Take Mark Zuckerberg, Add A.I., and the Result…[Link Fixed]

Unethical conduct, of course!

Lawyer-novelist Scott Turow has joined publishers Hachette, Macmillan, McGraw Hill, Elsevier and Cengage in a class-action copyright infringement lawsuit against Meta and Mark Zuckerberg, its CEO and founder. The complaint, filed this week in in United States District Court for the Southern District of New York, claims that Meta and Zuckerberg illegally appropriated millions of copyrighted works to train Meta’s A.I. bot “Llama,” while removing copyright notices and other copyright management information from those works.

The lawsuit is hardly the first of its kind. Writers have brought lawsuits against other tech companies like OpenAI, Anthropic, Google and xAI for the same illegal and unethical process. Anthropic agreed to pay $1.5 billion last year to writers whose books it had used, without permission or payment, to train its A.I. program.

Amusingly, one star witness for the plaintiffs is Llama itself.

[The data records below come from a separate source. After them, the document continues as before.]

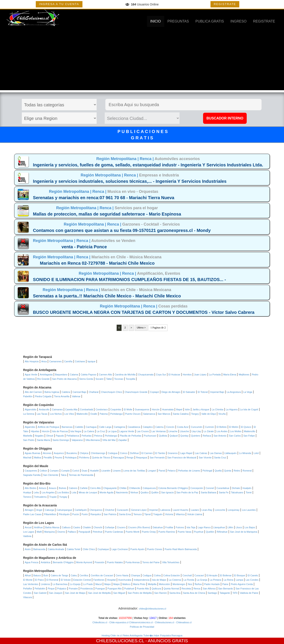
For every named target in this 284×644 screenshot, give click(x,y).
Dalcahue (158, 527)
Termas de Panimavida (81, 475)
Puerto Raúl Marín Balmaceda (181, 549)
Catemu (160, 427)
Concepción (197, 488)
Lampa (240, 580)
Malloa (37, 458)
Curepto (65, 470)
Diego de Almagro (171, 392)
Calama (74, 374)
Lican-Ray (207, 510)
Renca (197, 588)
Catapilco (148, 427)
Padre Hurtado (212, 584)
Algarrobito (31, 410)
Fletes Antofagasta (132, 636)
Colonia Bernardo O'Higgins (173, 488)
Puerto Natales (115, 562)
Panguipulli (84, 532)
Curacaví (199, 575)
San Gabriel (40, 593)
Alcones (47, 453)
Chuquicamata (146, 374)
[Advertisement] (142, 60)
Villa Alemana (92, 440)
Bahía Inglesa (52, 392)
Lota (74, 492)
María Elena (230, 374)
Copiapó (155, 392)
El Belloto (222, 427)
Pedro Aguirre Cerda (242, 584)
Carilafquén (81, 510)
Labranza (165, 510)
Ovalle (94, 414)
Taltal (109, 379)
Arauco (53, 488)
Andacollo (44, 410)
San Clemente (51, 475)
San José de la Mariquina (243, 532)
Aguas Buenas (33, 453)
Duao (84, 470)
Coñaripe (109, 527)
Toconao (119, 379)
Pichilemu (84, 458)
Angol (39, 510)
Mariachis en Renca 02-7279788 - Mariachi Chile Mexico (97, 263)
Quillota (163, 436)
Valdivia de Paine (249, 593)
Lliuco (239, 527)
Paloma (104, 414)
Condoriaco (101, 410)
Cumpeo (54, 470)
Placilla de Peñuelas (130, 436)
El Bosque (240, 575)
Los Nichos (56, 414)
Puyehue (199, 532)
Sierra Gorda (86, 379)
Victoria (169, 514)
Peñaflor (27, 588)
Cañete (84, 488)
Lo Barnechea (60, 584)
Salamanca (149, 414)
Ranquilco (96, 514)
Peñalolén (40, 588)
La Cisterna (175, 580)
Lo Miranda (245, 453)
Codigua (147, 575)
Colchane (80, 361)
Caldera (66, 392)
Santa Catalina (181, 414)
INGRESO (238, 21)
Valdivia (27, 536)
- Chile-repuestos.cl (118, 622)
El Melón (234, 427)
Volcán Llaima (195, 514)
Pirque (51, 588)
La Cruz (101, 431)
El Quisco (246, 427)
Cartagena (119, 427)
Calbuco (66, 527)
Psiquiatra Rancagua (171, 636)
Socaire (99, 379)
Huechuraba (125, 580)
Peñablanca (73, 436)
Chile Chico (89, 549)
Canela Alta (71, 410)
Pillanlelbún (50, 514)
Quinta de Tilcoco (101, 458)
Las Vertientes (31, 584)
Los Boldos (63, 492)
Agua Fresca (32, 562)
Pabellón (28, 396)
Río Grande (43, 379)
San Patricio (110, 514)
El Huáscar (174, 374)
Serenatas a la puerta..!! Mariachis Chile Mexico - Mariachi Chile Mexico (107, 296)
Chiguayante (110, 488)
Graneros (173, 453)
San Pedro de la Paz (187, 492)
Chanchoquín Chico (111, 392)
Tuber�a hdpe (151, 636)
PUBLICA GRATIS (210, 21)
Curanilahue (223, 488)
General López (139, 510)
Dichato (236, 488)
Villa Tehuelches (171, 562)
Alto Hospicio (32, 361)
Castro (76, 527)
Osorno (61, 532)
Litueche (184, 431)
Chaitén (87, 527)
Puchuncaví (150, 436)
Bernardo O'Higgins (63, 562)
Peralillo (48, 458)
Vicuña (222, 414)
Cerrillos (84, 575)
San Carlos (235, 436)
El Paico (39, 580)
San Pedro (29, 440)
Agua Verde (31, 374)
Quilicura (156, 588)
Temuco (138, 514)
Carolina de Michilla (125, 374)
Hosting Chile (109, 636)
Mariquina (49, 532)
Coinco (124, 453)
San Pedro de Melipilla (140, 593)
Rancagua (118, 458)
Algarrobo (30, 427)
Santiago (212, 593)
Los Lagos (29, 532)
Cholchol (110, 510)
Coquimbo (116, 410)
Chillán (123, 488)
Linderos (45, 584)
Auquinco (59, 453)
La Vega (248, 392)
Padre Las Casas (32, 514)
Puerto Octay (149, 532)
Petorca (98, 436)
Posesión (99, 562)
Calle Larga (105, 427)
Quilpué (174, 436)
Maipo (107, 584)
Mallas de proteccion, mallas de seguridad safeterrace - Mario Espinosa (107, 214)
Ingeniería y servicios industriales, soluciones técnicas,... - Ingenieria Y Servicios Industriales (130, 181)
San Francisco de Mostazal (182, 458)
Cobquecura (149, 488)
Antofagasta (46, 374)
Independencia (141, 580)
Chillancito (135, 488)
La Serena (29, 414)
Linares (117, 470)
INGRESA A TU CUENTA (59, 4)
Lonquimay (234, 510)
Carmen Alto (105, 374)
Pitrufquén (64, 514)
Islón (187, 410)
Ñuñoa (198, 584)
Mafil (39, 532)
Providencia (86, 588)
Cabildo (79, 427)
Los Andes (222, 431)
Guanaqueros (142, 410)
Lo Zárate (209, 431)
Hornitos (187, 374)
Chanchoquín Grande (136, 392)
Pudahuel (129, 588)
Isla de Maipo (159, 580)
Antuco (42, 488)
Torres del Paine (151, 562)
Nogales (39, 436)
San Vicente (205, 458)
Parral (162, 470)
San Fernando (157, 458)
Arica (44, 361)
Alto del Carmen (33, 392)
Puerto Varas (184, 532)
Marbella (28, 436)
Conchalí (187, 575)
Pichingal (207, 470)
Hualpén (247, 488)
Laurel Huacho (181, 510)
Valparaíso (77, 440)
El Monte (28, 580)
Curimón (210, 427)
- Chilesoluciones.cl (163, 622)
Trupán (53, 497)
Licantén (106, 470)
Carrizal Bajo (79, 392)
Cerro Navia (122, 575)
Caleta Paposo (88, 374)
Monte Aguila (107, 492)
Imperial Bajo (217, 392)
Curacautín (122, 510)
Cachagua (91, 427)
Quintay (184, 436)
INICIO (156, 21)
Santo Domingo (61, 440)
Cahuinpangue (64, 510)
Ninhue (134, 492)
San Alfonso (209, 588)
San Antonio (220, 436)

Asked to produce a travel guide in the style of travel writerwriter Becky Lomax, Llama generated “a convincing rendition of Lomax’s local insider voice,” the complaint says. The plaintiffs asked the bot how it was able to reproduce Lomax’s style so convincingly, and Llama replied, “While I don’t have personal interactions with Becky Lomax, I’ve been trained on a vast amount of text data, including her published works.”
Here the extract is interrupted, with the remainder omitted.